Il Nyt accusa: 'Bombe fabbricate in Sardegna uccidono i civili yemeniti'

Oggi il giornale ha pubblicato online un video reportage sulla vendita all'Arabia Saudita di armi prodotte in uno stabilimento della Sardegna.

Prodotte nella fabbrica di bombe di Domusnovas

Prodotte nella fabbrica di bombe di Domusnovas

globalist 29 dicembre 2017

Il titolo del New York Times è forte e non fa giri parole: "Bombe italiane, morti yemenite". Oggi il giornale ha pubblicato online un video reportage sulla vendita all'Arabia Saudita di armi prodotte in uno stabilimento della Sardegna. Armi che, riporta il giornale mostrando alcune immagini, verrebbero usate anche contro civili inermi nello Yemen, Paese martoriato dalla guerra civile.



Ecco il video inchiesta del NYT



Il servizio ricostruisce minuziosamente il percorso che dal cuore della Sardegna conduce in Arabia Saudita dove vengono esportate le bombe poi lanciate in Yemen. Nonostante il governo italiano abbia più volte assicurato che non ci sia nessuna attività illegale dietro la vicenda, il Nyt solleva dubbi sul fatto che l'Italia possa violare sia le leggi nazionali che quelle internazionali. "Esperti europei dicono che vendere queste bombe e' illegale", si afferma nel servizio, in cui si ricorda come in Italia c'è una delle normative più severe che proibisce la vendita di armamenti a Paesi coinvolti in conflitti: proprio come il caso dell'Arabia Saudita in Yemen.


Per i trattati internazionali poi - mette ancora in evidenza il Nyt - e' proibito esportare armi quando ci si trova di fronte a una situazione di violazione dei diritti umani.

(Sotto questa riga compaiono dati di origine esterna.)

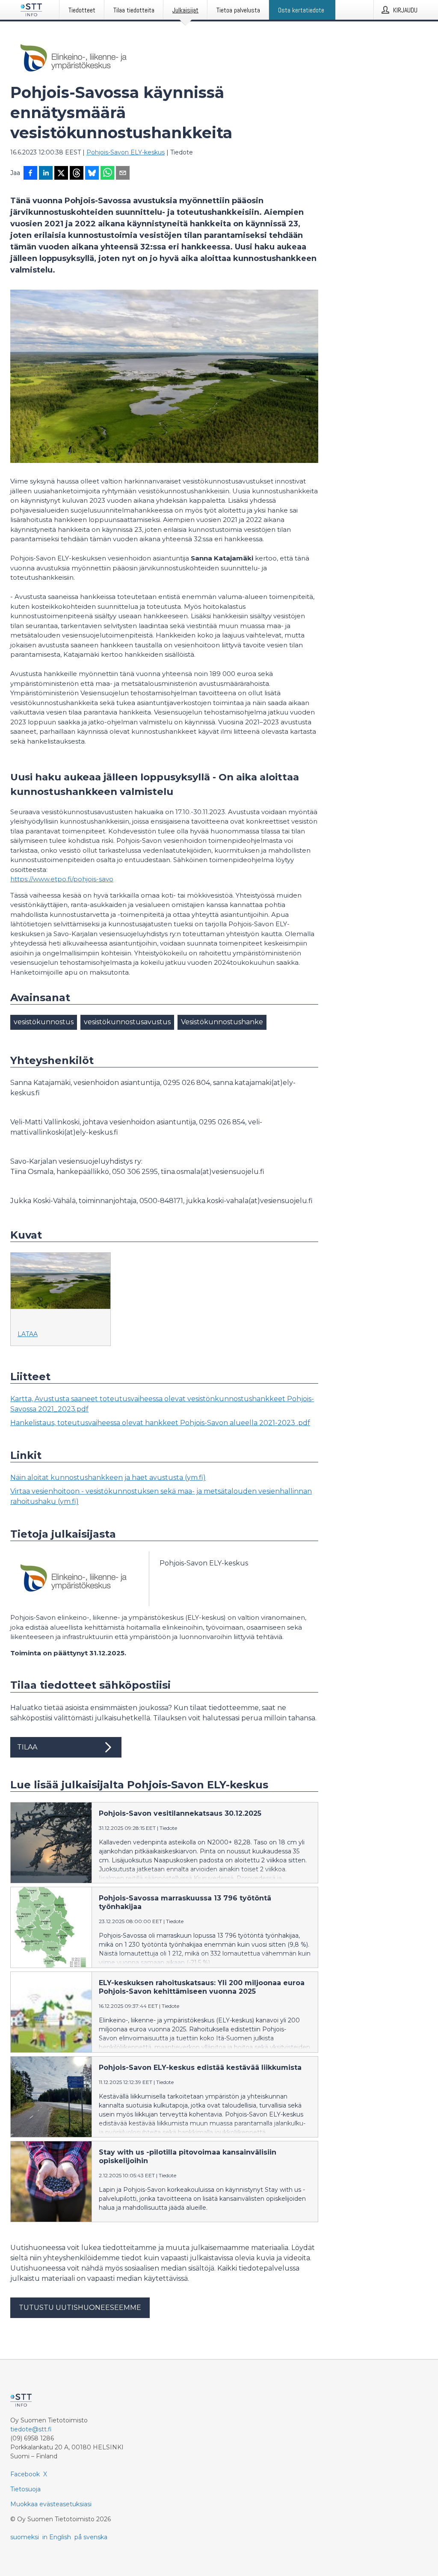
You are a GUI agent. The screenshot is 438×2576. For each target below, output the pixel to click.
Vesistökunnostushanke (222, 1022)
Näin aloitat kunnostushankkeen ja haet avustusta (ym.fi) (108, 1477)
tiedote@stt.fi (31, 2429)
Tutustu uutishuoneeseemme (80, 2307)
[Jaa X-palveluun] (61, 173)
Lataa (28, 1334)
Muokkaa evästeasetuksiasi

Le immagini mostrano diverse vittime civili in Yemen, tra cui molti bambini, apparentemente causate dalle bombe prodotte in Sardegna, come testimonierebbero i frammenti degli ordigni ritrovati sul luogo delle stragi. Il Nyt sottolinea ancora come solo nel 2017 c'e' stato un "aumento massiccio" di queste esportazioni verso l'Arabia Saudita e come - si sostiene - il governo italiano garantisca ai produttori una licenza che permette loro di vendere armi per quasi 500 milioni di euro, di cui oltre 400 milioni per le bombe vendute a Riad e rinvenute in Yemen.